İnsan en iyi kendini bilirmiş. Bende koçluk ile hayallerime daha çok önem vererek daha hızlı ve etkili şekilde birçok istediğime ulaştım.
Koçluk mesleği üzerine koçluk aldığım zamanlar (koçluk yapsak da herkes gibi gelişimimizi devam ettirmek için koçluk alırız ) hedeflerim hakkında konuşurken sanki olmuş üzerine hayal kurmaya başladığımda gözümün önüne istediğim ofisin nereleri göreceği, camdan bakınca manzarasının nasıl olacağına dair görüntüler geliyordu. Tüm koçluk çalışmaları boyunca ne zaman ofisimle alakalı hayal kursam ya da ne zaman yorulsam, engebeli bir yola girsem hayalimdeki o görüntü ve onun getirdiği duygular beni kararlılıkla yolda tuttu. Bir zaman sonra, yazarak not ettiğim tarihte, yeni ofisimde bir bardak çayımı alıp camın kenarına geldiğimde hayalimin gerçek olduğunu, hep gözümün önüne gelen görüntünün karşımda durduğunu gözlerim dolarak fark ettim. Bu görüntü için o kadar enteresan, farklı ve bazen de anlam veremediğim(bazen sancılı bazen tatlı)yollardan geçmiştim ki. Tüm bunların beni hayalime götüren(hatta hayalimdekinden de iyi) birer yol olduğunu ancak o gün anlayabildim ve yeni hedeflerim için yeni hayaller kurmaya, önüme çıkacak yolun keyfini çıkarmaya başladım.

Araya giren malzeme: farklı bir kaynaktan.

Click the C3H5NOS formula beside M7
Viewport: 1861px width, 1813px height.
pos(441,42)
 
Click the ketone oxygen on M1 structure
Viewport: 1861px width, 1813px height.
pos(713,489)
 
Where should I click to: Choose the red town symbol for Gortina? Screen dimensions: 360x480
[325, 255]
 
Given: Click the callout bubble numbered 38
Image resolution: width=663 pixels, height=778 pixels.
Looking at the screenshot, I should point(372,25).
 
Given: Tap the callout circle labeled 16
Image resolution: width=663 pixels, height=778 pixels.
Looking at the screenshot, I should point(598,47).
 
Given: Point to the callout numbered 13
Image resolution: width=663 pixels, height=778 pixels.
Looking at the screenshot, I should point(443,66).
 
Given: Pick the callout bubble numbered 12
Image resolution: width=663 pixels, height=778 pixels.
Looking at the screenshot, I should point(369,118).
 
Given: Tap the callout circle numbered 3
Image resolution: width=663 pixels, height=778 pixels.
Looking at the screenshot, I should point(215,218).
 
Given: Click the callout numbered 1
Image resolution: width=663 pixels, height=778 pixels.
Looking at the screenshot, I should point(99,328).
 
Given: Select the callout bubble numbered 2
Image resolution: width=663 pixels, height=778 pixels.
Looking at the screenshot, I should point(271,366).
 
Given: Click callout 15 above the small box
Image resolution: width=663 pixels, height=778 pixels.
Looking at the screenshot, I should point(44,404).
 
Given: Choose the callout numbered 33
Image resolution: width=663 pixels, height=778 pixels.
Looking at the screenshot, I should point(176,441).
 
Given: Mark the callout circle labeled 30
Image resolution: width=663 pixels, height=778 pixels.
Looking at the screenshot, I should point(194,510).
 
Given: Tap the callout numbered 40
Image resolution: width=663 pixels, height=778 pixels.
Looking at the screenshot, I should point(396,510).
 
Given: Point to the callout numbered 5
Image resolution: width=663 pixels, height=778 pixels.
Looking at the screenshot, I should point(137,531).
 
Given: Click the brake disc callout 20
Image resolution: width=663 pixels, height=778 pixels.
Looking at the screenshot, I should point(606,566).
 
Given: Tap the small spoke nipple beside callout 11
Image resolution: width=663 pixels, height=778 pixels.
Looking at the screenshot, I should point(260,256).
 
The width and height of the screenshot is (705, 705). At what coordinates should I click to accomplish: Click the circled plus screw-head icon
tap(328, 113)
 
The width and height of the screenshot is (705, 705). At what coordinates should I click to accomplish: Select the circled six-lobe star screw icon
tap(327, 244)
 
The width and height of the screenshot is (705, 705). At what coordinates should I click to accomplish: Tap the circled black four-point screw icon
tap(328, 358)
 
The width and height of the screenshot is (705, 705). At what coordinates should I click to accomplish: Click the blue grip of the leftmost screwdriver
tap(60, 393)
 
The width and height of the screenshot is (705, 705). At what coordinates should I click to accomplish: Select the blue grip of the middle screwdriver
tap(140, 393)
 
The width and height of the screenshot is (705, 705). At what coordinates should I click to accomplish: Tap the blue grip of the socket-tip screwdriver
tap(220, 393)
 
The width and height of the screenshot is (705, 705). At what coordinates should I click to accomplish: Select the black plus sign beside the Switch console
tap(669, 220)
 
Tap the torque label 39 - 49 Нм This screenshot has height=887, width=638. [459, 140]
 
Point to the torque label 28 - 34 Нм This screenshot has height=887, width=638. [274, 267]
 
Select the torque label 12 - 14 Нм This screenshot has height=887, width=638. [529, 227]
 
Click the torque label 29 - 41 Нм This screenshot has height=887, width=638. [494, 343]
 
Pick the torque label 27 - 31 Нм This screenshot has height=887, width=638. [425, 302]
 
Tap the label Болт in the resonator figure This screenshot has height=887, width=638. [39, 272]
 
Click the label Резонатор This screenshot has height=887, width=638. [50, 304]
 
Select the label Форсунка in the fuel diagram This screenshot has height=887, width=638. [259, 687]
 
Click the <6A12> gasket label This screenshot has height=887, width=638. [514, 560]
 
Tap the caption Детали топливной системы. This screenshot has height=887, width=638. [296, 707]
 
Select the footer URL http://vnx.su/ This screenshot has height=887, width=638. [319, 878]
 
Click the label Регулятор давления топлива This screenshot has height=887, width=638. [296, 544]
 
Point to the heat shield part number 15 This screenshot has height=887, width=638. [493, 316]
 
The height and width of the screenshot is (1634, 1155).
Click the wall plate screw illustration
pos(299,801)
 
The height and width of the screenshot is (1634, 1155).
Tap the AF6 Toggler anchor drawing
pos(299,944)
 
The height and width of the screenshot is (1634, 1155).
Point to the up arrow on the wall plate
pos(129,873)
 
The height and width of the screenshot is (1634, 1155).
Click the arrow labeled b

Hayallerin gerçekleşmesi onlara olan inancımızla paraleldir. İnanç ya vardır ya yoktur. Bir şeye ya inanırsınız ya inanmazsınız. %99 inanıyorum demek bile inanmamaktır aslında. Hayallerimiz %100 inandığımızda gerçekleşmeye başlar.
Hayaller sadece size özeldir zira kimse kafanızdaki resmi göremez, kulağınıza gelen sesleri duyamaz ve Sizin hissettiklerinizi yakalayamaz. Hayallerinizin değerini bilin ve onlara sahip çıkın. Ben sahip çıkma adına evde kitap okuma saatinin yanında hayal kurma saati başlattım bile.
Ve sevdiğim bir kıssa;
Ünlü bir heykeltıraşa muhteşem heykelleri nasıl yaptığı sorulmuş. O da heykelin işlenmiş mermer bloğun içinde olduğunu hayal ettiğini, zaten orada duran şeyi açığa çıkarmak için fazlalıkları yonttuğunu söylemiş.
Şimdi kalem kağıt alıp inandığınız hayallerinizi yazmaya, onlara tarih koymaya ve sonrasında adımlarınızı belirlemeye ne dersiniz?
Hayal kurmasını bilen ve hayallerinin peşinden giden insanlar daha önce hedefe giden yolun adımlarını deneyimlediği için hayallerin değerini çok iyi bilir ve ulaşacakları hedefe inanarak yola çıkar.